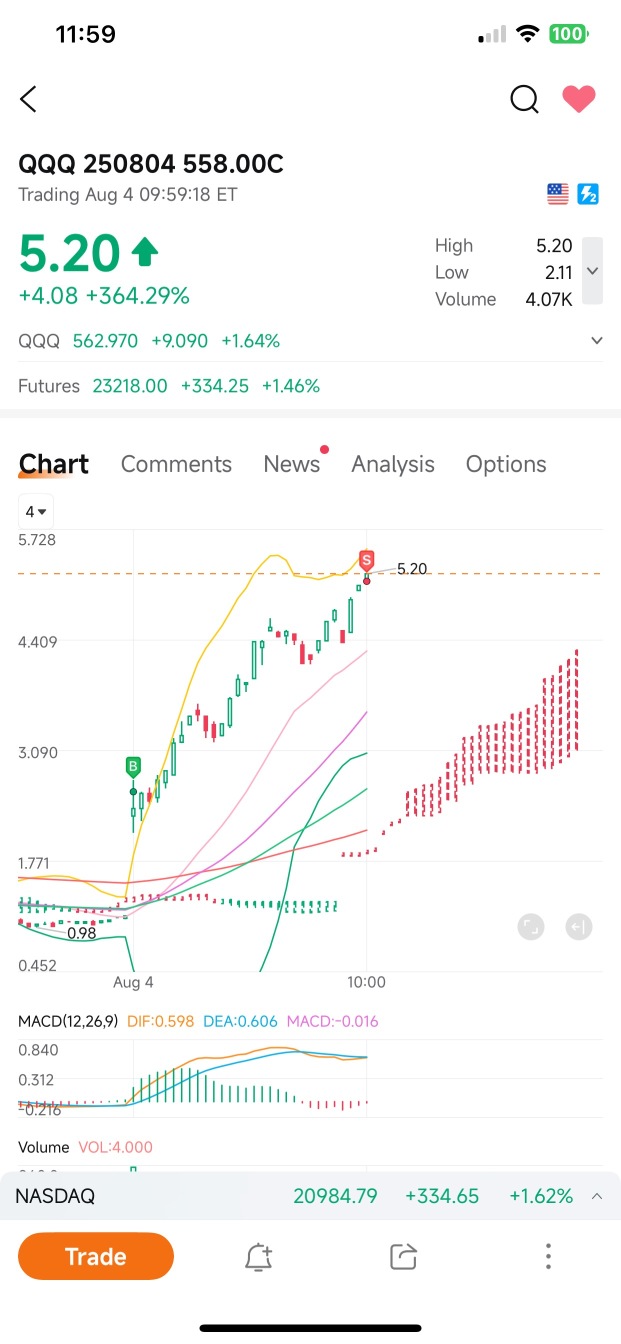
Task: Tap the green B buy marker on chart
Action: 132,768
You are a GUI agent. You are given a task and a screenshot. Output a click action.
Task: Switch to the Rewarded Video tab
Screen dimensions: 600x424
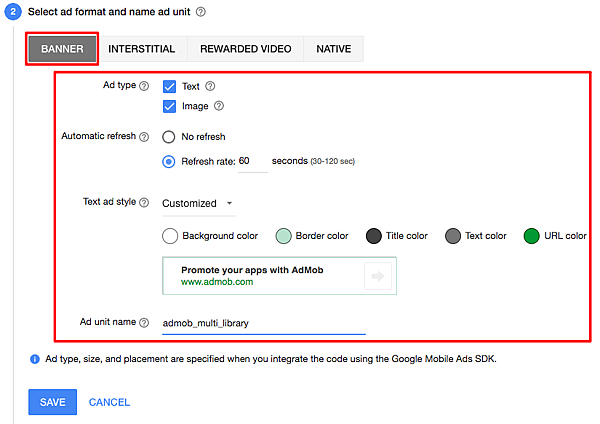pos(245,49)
+-------+
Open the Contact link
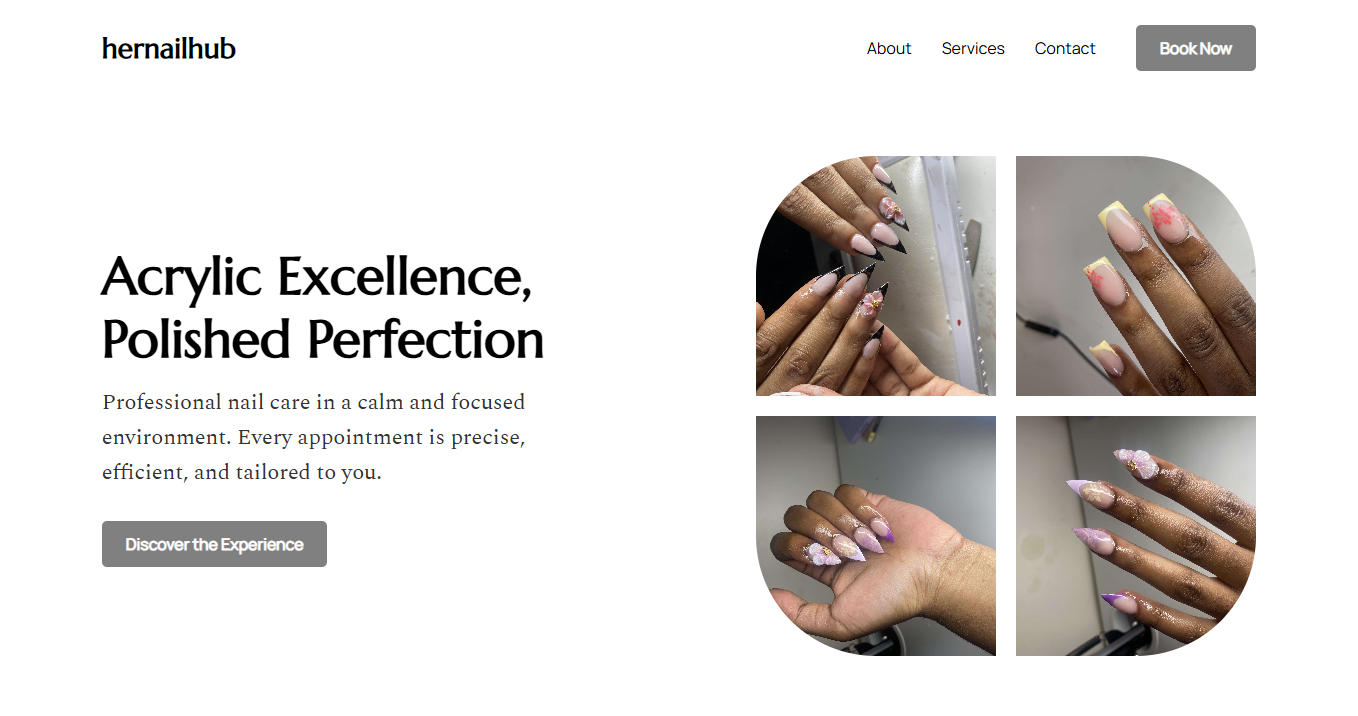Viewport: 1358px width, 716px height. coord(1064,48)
+-------+
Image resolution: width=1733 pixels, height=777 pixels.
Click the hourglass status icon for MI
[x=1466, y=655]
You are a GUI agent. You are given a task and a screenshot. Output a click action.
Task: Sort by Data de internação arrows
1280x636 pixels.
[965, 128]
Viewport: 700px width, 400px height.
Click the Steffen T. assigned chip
+-------+
— TO DO —
Print only what lies in the material above starting at the line with "Click the hourglass status icon for MI" and ending at the line with "Click the Steffen T. assigned chip", every line exactly as given.

— COMPLETED TASK —
Click the hourglass status icon for MI
[x=1466, y=655]
You are a GUI agent. You are given a task and a screenshot. Output a click action.
Task: Sort by Data de internação arrows
1280x636 pixels.
[965, 128]
Viewport: 700px width, 400px height.
Click the Steffen T. assigned chip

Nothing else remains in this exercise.